Le caleçon trouvé dans la maison était revenu du labo. Ils possédaient désormais une empreinte ADN mais aucun suspect pour faire une comparaison. Aucune correspondance dans le fichier national des empreintes. Il restait la photo à récupérer, il y alla en sortant du cimetière.

Il y avait trois personnes dans la petite boutique. Il avait prévenu de mon passage, en avait expliqué les raisons. Pour autant, il désirait rester discret.

- Puis-je vous renseigner ? lui demanda le vendeur.

Après les présentations, celui-ci qui s'avéra être le patron, lui passa une pochette. Il lui précisa qu'il s'agissait d'un double, qu'il restait en possession de l'original. Il ne dit rien sur le fait qu'il doutait fort que Thomas Lust vienne le récupérer un jour...

La photo représentait deux hommes : un qu'il reconnut immédiatement, Ludovic et un jeune homme plutôt grand avec un sourire avenant. Il n'avait pas de certitude mais il était intimement persuadé qu'il s'agissait de Thomas Lust. A confirmer auprès du vagabond dont il se mit immédiatement à la recherche.
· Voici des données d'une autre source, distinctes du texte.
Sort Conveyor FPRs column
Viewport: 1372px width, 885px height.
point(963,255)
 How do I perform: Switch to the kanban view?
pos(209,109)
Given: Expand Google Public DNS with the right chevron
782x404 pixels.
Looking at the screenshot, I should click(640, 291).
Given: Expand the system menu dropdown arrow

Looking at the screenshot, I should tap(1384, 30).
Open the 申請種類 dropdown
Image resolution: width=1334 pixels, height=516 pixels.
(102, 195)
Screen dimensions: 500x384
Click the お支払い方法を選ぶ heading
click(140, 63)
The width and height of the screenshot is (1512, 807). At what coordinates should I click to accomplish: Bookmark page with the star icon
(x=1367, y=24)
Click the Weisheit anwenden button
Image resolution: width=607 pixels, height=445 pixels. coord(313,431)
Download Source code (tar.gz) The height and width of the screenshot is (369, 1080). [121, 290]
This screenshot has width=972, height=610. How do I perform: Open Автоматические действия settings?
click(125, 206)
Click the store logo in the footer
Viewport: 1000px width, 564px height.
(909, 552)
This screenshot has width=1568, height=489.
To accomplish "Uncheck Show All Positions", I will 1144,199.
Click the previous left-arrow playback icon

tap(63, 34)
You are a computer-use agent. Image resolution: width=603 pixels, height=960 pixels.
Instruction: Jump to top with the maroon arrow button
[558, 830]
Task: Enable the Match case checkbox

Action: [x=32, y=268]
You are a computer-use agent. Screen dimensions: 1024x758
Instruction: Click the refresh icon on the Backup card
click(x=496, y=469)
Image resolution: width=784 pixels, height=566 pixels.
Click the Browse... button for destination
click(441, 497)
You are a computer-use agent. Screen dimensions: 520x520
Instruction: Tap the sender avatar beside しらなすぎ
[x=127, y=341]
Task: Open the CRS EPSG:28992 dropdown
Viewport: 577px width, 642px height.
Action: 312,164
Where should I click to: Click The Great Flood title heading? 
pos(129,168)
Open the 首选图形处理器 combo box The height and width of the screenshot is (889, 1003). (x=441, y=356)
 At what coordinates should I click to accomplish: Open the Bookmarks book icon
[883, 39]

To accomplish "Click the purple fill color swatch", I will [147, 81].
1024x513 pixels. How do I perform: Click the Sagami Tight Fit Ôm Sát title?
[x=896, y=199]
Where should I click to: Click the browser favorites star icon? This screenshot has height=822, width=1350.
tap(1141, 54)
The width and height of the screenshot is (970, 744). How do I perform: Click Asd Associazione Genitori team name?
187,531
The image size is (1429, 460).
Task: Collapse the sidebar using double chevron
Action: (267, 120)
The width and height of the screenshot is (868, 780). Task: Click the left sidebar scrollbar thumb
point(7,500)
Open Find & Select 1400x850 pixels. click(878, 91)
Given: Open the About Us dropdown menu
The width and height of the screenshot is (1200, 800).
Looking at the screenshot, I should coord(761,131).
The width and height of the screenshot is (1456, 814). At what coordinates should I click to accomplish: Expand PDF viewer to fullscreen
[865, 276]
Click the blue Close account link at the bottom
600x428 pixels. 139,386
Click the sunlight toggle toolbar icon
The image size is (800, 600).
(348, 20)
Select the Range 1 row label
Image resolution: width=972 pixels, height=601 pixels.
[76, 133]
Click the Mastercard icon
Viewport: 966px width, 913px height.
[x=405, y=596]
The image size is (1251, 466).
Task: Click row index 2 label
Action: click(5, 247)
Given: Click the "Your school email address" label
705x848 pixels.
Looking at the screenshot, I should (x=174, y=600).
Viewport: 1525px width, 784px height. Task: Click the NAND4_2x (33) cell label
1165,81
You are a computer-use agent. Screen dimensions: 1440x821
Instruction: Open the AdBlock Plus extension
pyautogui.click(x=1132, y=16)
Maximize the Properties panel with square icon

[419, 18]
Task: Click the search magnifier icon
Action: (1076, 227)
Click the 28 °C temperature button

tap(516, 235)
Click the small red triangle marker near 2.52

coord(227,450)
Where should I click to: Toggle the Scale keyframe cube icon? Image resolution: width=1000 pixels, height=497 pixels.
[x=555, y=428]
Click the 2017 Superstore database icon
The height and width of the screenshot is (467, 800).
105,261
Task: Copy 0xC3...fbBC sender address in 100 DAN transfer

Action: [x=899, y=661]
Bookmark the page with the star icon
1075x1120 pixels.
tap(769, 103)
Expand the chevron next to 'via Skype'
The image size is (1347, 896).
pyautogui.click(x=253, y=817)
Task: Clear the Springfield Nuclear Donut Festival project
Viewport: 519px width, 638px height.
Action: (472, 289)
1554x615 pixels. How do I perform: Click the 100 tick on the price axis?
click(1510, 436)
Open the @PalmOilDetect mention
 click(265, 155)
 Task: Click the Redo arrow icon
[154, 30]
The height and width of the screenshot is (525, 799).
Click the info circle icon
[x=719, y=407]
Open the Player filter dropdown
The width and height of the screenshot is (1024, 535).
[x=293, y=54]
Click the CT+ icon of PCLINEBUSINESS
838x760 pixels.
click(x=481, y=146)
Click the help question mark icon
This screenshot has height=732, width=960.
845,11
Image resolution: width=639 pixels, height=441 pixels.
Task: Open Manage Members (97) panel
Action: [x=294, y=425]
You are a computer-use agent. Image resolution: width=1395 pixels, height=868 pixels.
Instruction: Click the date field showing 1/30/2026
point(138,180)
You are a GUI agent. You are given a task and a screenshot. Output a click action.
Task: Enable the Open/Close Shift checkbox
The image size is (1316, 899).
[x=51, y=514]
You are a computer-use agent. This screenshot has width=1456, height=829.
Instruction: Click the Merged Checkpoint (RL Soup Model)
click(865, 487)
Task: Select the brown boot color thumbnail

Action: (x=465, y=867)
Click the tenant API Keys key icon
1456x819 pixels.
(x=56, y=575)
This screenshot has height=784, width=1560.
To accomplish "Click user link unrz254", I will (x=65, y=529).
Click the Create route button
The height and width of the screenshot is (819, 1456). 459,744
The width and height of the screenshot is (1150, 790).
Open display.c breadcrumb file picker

Cela ne fut pas très long, et devant un nouveau café et un croissant qu'il engloutit en très peu de temps, celui-ci confirma que c'était bien Thomas et lui. Au moins pouvait-il lancer maintenant un avis de recherche.

En repartant vers son véhicule, il eut soudain une idée. Qu'il était idiot de ne pas y avoir pensé plus tôt ! Gladys Feraud, était la première à lui avoir parlé de Bosc. Elle le connaissait et pouvait donc éventuellement l'identifier sur la photo. Regardant l'heure, il réalisa qu'il était trop tard pour se rendre à la prison pour la voir. Par contre, il avait le temps de consulter le registre de ses visiteurs durant son incarcération.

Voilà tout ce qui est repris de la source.